I have been bashing my head against the wall trying to control any of my 15 projectors via serial commands and my macbook pro.

I am using a USB serial interface with CoolTerm and a cross over serial cable. I see the usb serial driver and looping back pin 2 & 3 shows the exact hex code that should work coming back from the pin. However it doesn't work to turn on the projector.

Power on cmd is: 
0x06 0x14 0x00 0x04 0x00 0x34 0x11 0x00 0x00 0x5D 
but tech support said to run it as:
06 14 00 04 00 34 11 00 00 5D

Anyone doing this successfully on a Mac with any projector. View Sonic said they didn't have one to test it on!!!

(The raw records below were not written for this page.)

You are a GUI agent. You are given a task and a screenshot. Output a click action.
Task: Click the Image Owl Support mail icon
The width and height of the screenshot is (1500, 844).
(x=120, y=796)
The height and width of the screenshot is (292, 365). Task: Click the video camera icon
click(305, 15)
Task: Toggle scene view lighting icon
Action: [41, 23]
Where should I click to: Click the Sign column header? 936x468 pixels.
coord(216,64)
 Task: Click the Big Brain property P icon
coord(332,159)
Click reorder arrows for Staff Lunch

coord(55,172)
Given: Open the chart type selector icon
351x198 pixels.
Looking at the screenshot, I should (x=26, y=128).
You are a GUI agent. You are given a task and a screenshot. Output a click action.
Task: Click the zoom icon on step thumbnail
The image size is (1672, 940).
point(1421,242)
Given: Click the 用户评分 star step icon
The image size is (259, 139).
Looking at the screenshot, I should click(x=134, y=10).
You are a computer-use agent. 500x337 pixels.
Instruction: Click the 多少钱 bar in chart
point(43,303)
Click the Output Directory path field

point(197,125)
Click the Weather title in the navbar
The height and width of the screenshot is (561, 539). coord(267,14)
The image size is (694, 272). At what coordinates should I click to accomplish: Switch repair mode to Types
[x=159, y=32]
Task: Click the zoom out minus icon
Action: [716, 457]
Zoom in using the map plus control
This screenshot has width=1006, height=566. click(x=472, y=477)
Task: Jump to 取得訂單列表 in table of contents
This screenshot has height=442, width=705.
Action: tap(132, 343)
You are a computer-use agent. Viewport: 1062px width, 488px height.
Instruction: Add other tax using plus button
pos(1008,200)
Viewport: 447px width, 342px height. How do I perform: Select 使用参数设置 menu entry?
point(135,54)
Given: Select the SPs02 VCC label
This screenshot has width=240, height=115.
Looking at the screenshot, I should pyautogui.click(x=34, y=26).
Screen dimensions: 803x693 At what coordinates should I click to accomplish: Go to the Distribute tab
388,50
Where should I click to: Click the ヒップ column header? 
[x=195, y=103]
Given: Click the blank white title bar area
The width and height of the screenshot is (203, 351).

Help me Obewon Kanobee, you're my only hope!!!!


----------



## Chris15 (Oct 14, 2015)

Have you got your RS232 pinouts correct?
TxD and RxD swapped are one of the banes of my existence with contractor installations.
If you've got a multi meter, you are looking for -15 ish (anything over 5 is a good start) volts on pin 2 and 3 with respect to pin 5.
Off the top of my head I can't remember which is TxD and which is RxD, but if you unplug the connectors and have voltage on the same pin of both connectors it's wired wrong, you should have the voltage on pin 2 of one of the connectors and pin 3 of the other if that makes any sense.


----------



## Mark Neisser (Oct 14, 2015)

Chris15 said:


> Have you got your RS232 pinouts correct?
> TxD and RxD swapped are one of the banes of my existence with contractor installations.
> If you've got a multi meter, you are looking for -15 ish (anything over 5 is a good start) volts on pin 2 and 3 with respect to pin 5.
> Off the top of my head I can't remember which is TxD and which is RxD, but if you unplug the connectors and have voltage on the same pin of both connectors it's wired wrong, you should have the voltage on pin 2 of one of the connectors and pin 3 of the other if that makes any sense.


Have you gotten it to work on a Mac?


----------



## Mark Neisser (Oct 14, 2015)

Chris15 said:


> Have you got your RS232 pinouts correct?
> TxD and RxD swapped are one of the banes of my existence with contractor installations.
> If you've got a multi meter, you are looking for -15 ish (anything over 5 is a good start) volts on pin 2 and 3 with respect to pin 5.
> Off the top of my head I can't remember which is TxD and which is RxD, but if you unplug the connectors and have voltage on the same pin of both connectors it's wired wrong, you should have the voltage on pin 2 of one of the connectors and pin 3 of the other if that makes any sense.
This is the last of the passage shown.